Chip-maker
AMD has been struck by a class action lawsuit, after it was revealed that they falsely advertised the number of cores in their Bulldozer processor range. The lawsuit from San Jose’s district court claims that while a Bulldozer processor may offer eight cores, these only function as four. AMD’s micro-architecture is largely to blame; due to how separate cores operate within the unit. While each processor may indeed offer eight cores, these cores have been modified, and cannot work independently as a result.
In an eight core Bulldozer chip, eight cores are indeed present, however many surrounding components are shared by a second core. This is due to ‘module’ technology adapted by AMD, where two cores work alongside one another with improved optimization.

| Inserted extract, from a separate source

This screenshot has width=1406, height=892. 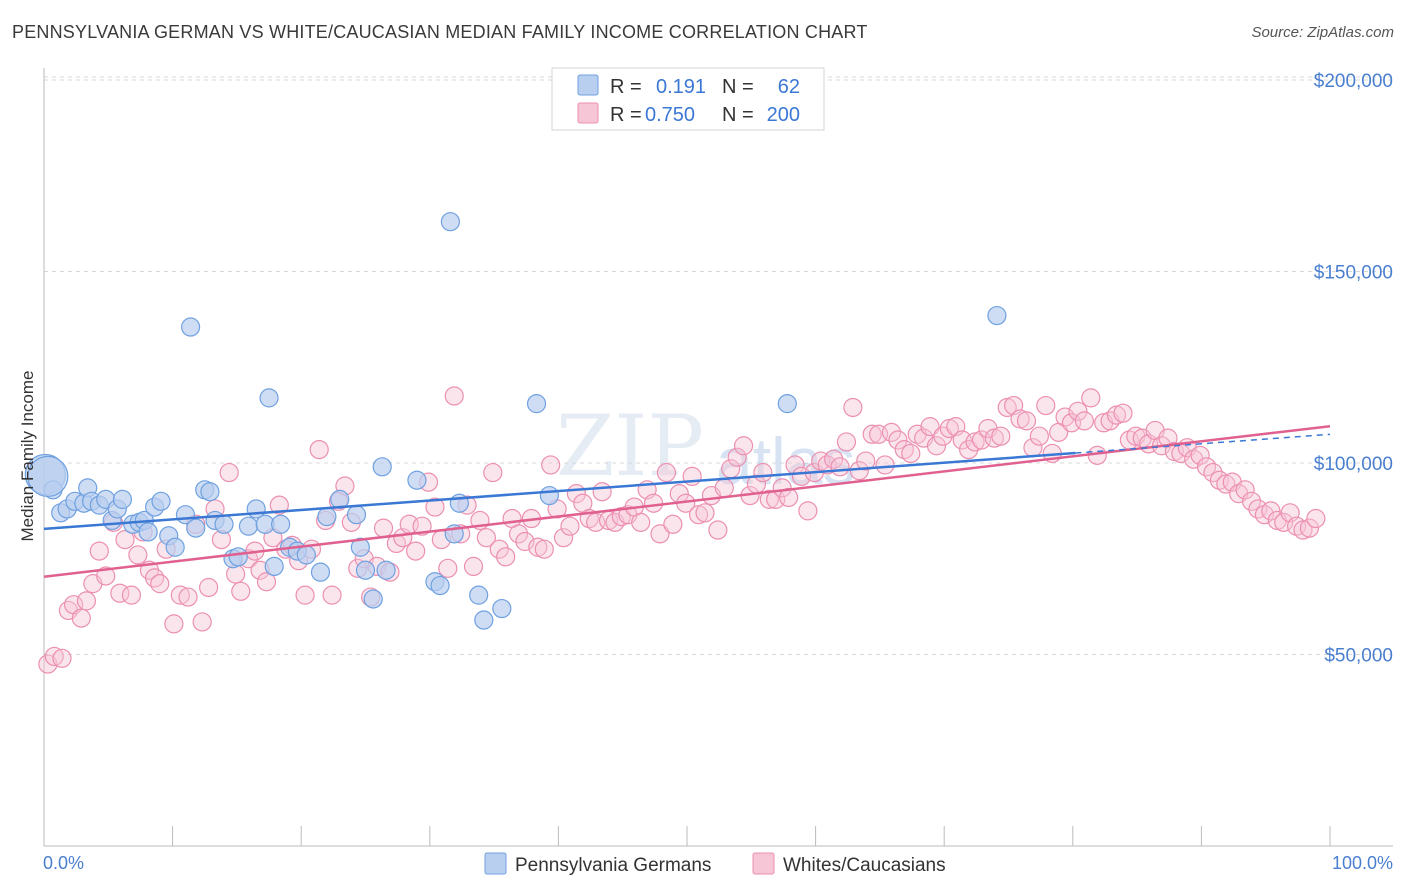 What do you see at coordinates (630, 446) in the screenshot?
I see `watermark-zip: ZIP` at bounding box center [630, 446].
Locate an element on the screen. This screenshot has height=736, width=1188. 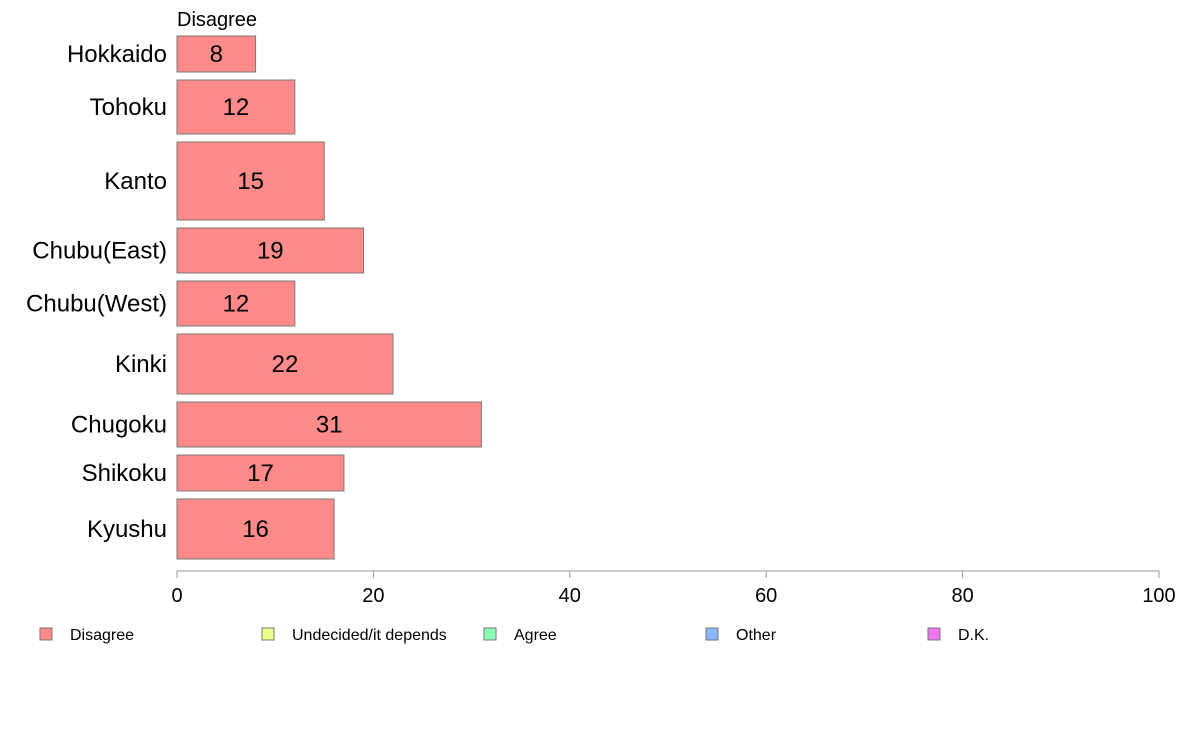
bar-value-label: 8 is located at coordinates (216, 54).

Currently AMD dispute these claims, stating the design of these modules has minimal affect on their chip’s performance. The lawsuit goes against this, stating that the decrease in performance is deceiving less technically-knowledgeable consumers:
In fact, the Bulldozer chips functionally have only four cores — not eight, as advertised. Notably, AMD built the Bulldozer processors by stripping away components from two cores and combining what was left to make a single 'module.' But by removing certain components of two cores to make one module, they no longer work independently. As a result, AMD’s Bulldozers suffer from material performance degradation and cannot perform eight instructions simultaneously and independently as claimed.